There was a leak in the bedroom ceiling from the roof and it took us a month to sort it out. We can neither of us be bothered to buy a rug for that same room to cover a wide expanse of empty flooring because neither of us care sufficiently – she for feathering our nest, me for the nest, that little chick of ours aside, and you know, she is already flying if not flown, the essence of the job all but done.
(The time we did once buy a rug together, her mother watched on as we deliberated. It’s unforgiving of me to say, but that tarnished the experience, the choosing, though it was my choice which prevailed. Once the rug was in place, it was only I who flew it, until the chick came along. I turned it into a courtyard mosaic in Magna Graecia, the setting for a love story. I didn’t know it yet, but you were my Theano. I made you up before I even knew of your existence.)
Whereas I know, if I were with you, and we needed a rug, finding one would be an adventure, a magic carpet ride. We would go into it believing that, and we would make it so. You would bring your knowledge to bear, and we would both exert our feverish imaginations.
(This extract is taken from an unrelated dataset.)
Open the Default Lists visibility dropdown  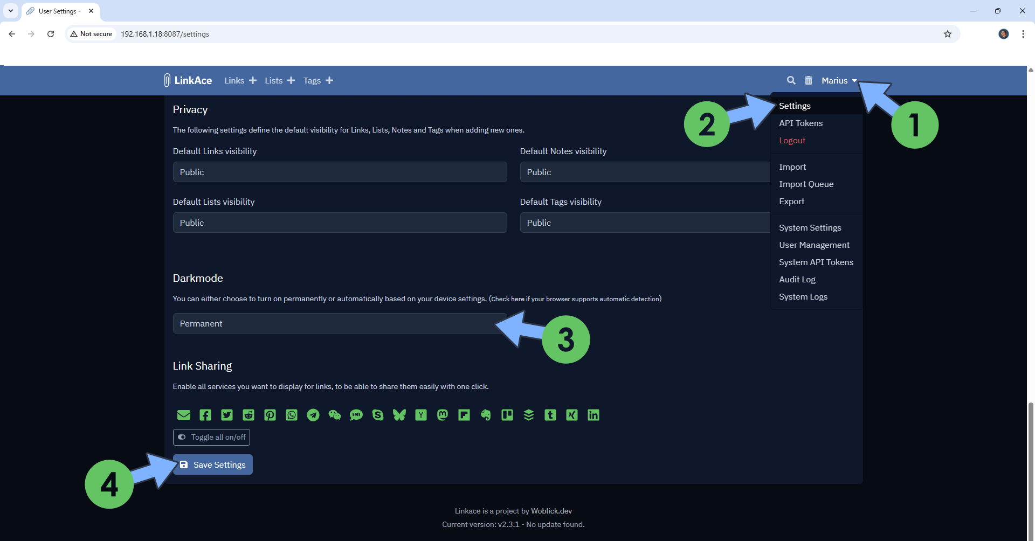click(x=340, y=223)
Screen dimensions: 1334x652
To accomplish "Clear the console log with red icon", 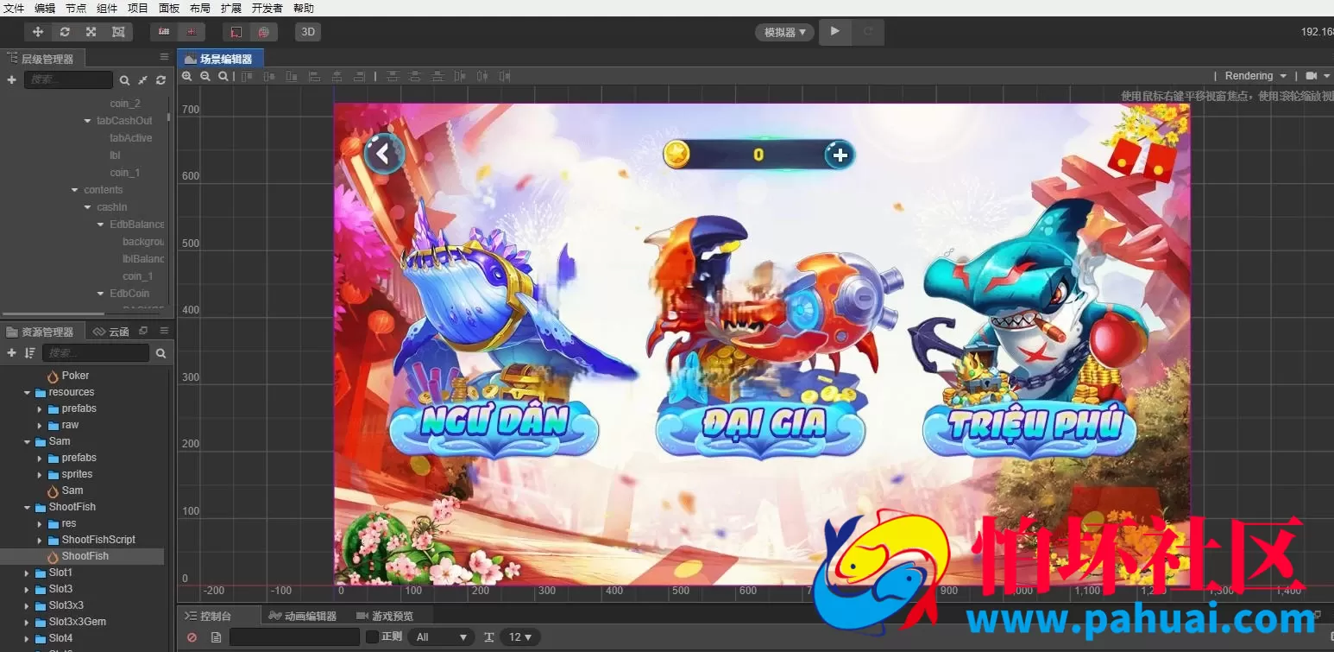I will tap(192, 637).
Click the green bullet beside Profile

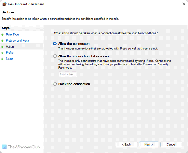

We would learn a little more about each other’s taste as a shopkeeper – transformed into a wily Indian in a Kashmir bazaar – showed us his wares, and we ummed and ahhed or pooh-poohed, till both our eyes lit up, and you haggled him down. Our purchase would be aged, perhaps even a little worn, but its pattern-woven strands would depict or tell a story. Homeward bound with it nose to tail in either the Micra or the Mini, an Indian rug of Persian inspiration would take us so many places. Its design, its provenance, its history, the rooms in which it had previously lain, and who before us might have coupled on top of it, to ride and take flight out of the window of a house in Bisnagar. When we got home with it, we would set it down on the floor and sit upon it and stroke it and each other and off we would go, and we’d not know where until we got there. We might breakfast in Kashan and sup at Le Bilboquet. It would be the wildest of magic carpet rides, for you are my Scheherazade, and I your Shahryar; and I am your Georges, and you are my Catherine.
I can’t help wanting to re-invest my life with that kind of magic.